**READING TEXT**
########
Can you move the 80-udisks.rules to where it was, and comment out following line
"""
KERNEL=="dm-*", OPTIONS+="watch"
"""
I see someone reports that worked for them.

> If i move some other rules (1*) away, then lvcreate hangs.

10-dm.rules       11-dm-lvm.rules   13-dm-disk.rules  
These 3 files are critical for lvm2 to working properly on 11.3
You should not remove any of them.

Thanks
Comment 9 Stefan Kuehne 2010-09-24 07:55:18 UTC
No change in behaviour.
Comment 10 Xin Wei Hu 2010-09-24 08:43:04 UTC
(In reply to comment #9)
> No change in behaviour.

So, by running
"""
grep -r watch /etc/udev/rules.d/ /lib/udev/rules.d/
"""
Do you find any other rules watching on device-mapper devices ?
Comment 11 Stefan Kuehne 2010-09-24 13:06:33 UTC
keto-0:~ # grep -r watch /etc/udev/rules.d/ /lib/udev/rules.d/
/lib/udev/rules.d/80-udisks.rules:KERNEL=="dm-*", OPTIONS+="watch"
/lib/udev/rules.d/60-persistent-storage.rules:# watch for future changes
/lib/udev/rules.d/60-persistent-storage.rules:KERNEL!="sr*", OPTIONS+="watch"
/lib/udev/rules.d/13-dm-disk.rules:OPTIONS+="watch"
Comment 12 Stefan Kuehne 2010-09-24 13:13:10 UTC
if i comment out the lines in 80-udisks.rules and 13-dm-disk.rules, then the error doesn't occur. :-)

Is this a possible workaround?
Comment 13 Xin Wei Hu 2010-09-26 06:39:11 UTC
(In reply to comment #12)
> if i comment out the lines in 80-udisks.rules and 13-dm-disk.rules, then the
> error doesn't occur. :-)
> 
> Is this a possible workaround?

Good to know ;)
Yes, I think this can be a workaround.

It's always a problem for device mapper to interact with udev watch.
We are going to follow upstream to resolve this issue.

Thanks for testing this.
########
**SOURCE EXCERPT**
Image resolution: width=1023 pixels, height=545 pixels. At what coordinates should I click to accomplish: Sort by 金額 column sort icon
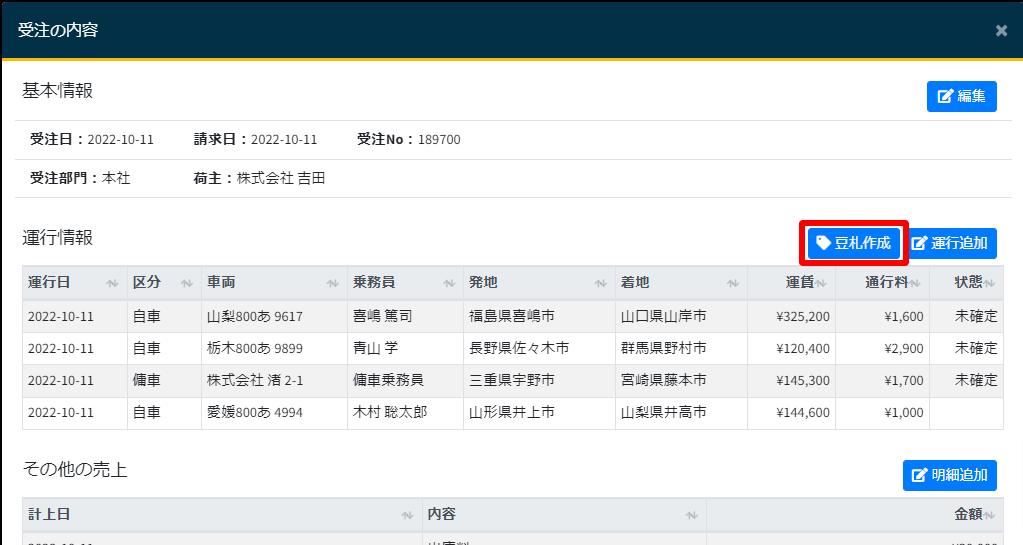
########
**PROBLEM TO WORK ON**
Please answer these questions from the udev thread:
1. Which three rule files are called critical for lvm2 to work properly on 11.3?
2. What command is given for finding other rules that watch device-mapper devices?
3. Commenting out the lines in which two files stopped the error from occurring?

**SOLUTION TO THE PROBLEM**
1. 10-dm.rules, 11-dm-lvm.rules and 13-dm-disk.rules.
2. grep -r watch /etc/udev/rules.d/ /lib/udev/rules.d/
3. 80-udisks.rules and 13-dm-disk.rules.